On Saturday, a man named Rodney Burris died in the back of a Fair Park-area church while protecting a gas-powered generator; two other men who were with Burris fell ill from the carbon monoxide, but they will recover. You will learn this much, and one or two other things, from this Dallas Morning News brief, which was not nearly as complete or as accurate as this story from last night's KDFW-Channel 4 broadcast. The News refers to the building as the Praise International Church, for instance, when, since the end of last month, it's been the home of the Dallas International Street Church, which Jared Binder wrote about here in the paper version of Unfair Park a couple weeks ago, just before the church moved locations. The News also doesn't mention Saturday night's break-in attempt. Welcome to the neighborhood.

In the interest of full disclosure, my family has owned this building for more than half a century; my grandfather built it in August 1961, and it sits next to our family's auto parts store, which has been in the Fair Park area since moving from Deep Ellum in the 1950s. Purely by coincidence, my father leased it to founder and pastor Karen Dudley and the church after the story appeared in the Dallas Observer; as the landlord, he got a call from a neighboring business owner on Saturday when Dallas police, Fire-Rescue and someone from the medical examiner's office showed up to retrieve Burris' body after it had been discovered by members of the church. He got another call yesterday about those fresh holes in the brick wall.
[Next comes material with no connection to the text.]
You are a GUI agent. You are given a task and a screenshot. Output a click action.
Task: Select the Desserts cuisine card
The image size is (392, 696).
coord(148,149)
I spent yesterday afternoon sitting outside the church with Dudley and my dad. Dudley was serving a lunch of fried chicken to more than dozen people who suffered in the stifling, dark storefront, which had been a pawn shop when I was a kid. My dad was waiting for a crew to come patch the wall, which someone had pounded on Saturday night -- either to reach the roof, so they could steal the air-conditioning unit, or to get inside the building.

Dudley and Dad talked for a little while in the parking lot, beneath a darkening sky. She spoke of her people being "warriors" who were going to reclaim the neighborhood -- one that remains filled with by-the-hour motels and street-corner whores and burned-out crack houses and curbside sewage -- in the name of Jesus Christ. She spoke with such passion my dad said, "You're gonna have me reading Scripture before too long."

Dudley told me later how Oncor, formerly TXU, had come to turn off the power on Friday. Turns out, earlier in the week a man who works for Fred Baker -- president of Parking Company of America and a member of the church's board of directors -- had gone to the city to get Dallas International Street Church's certificate of occupancy. But when Baker's man had gone to the Building Inspection Division on Jefferson Boulevard, the city claimed it couldn't find the previous CO for Praise International, the former tenant, even though Cleo Davis, that church's pastor, said yesterday he had filed one when he moved in about five years ago. That held up Dudley's getting her CO, but she says Baker told her on Friday he and his colleague would get it straightened out this morning. And as of Friday morning, the power was still on.

But Davis had also filed with Reliant Energy a disconnection order before he moved out of the building. And Friday afternoon, a service man from Oncor showed up with an order to kill the power. Dudley was there, and she says she asked him could he please, for the love of God, show a little compassion. The church had just received a large donation of food it had put into the refrigerator, and they needed the lights on as well for Sunday's services. "I asked for mercy, and he left the electricity on," Dudley says. "Then -- after he talked to his supervisors, I guess -- he came back an hour later and turned it off."

Which is how the church wound up getting a generator -- to keep cold the food Dudley was to dispense to the homeless this weekend. The problem was, they kept the generator inside -- so it wouldn't get stolen in a neighborhood where even the bolted-down and chained-up winds up getting hauled off. Burris and two other men attempted to vent the generator through a back door, but they didn't keep out the carbon monoxide that wound up killing Burris -- who Dudley says was an addict who had been in and out of the church's doors for the past decade. She says he has a 10-year-old daughter in East Texas with whom he'd lost contact because of his drug problem.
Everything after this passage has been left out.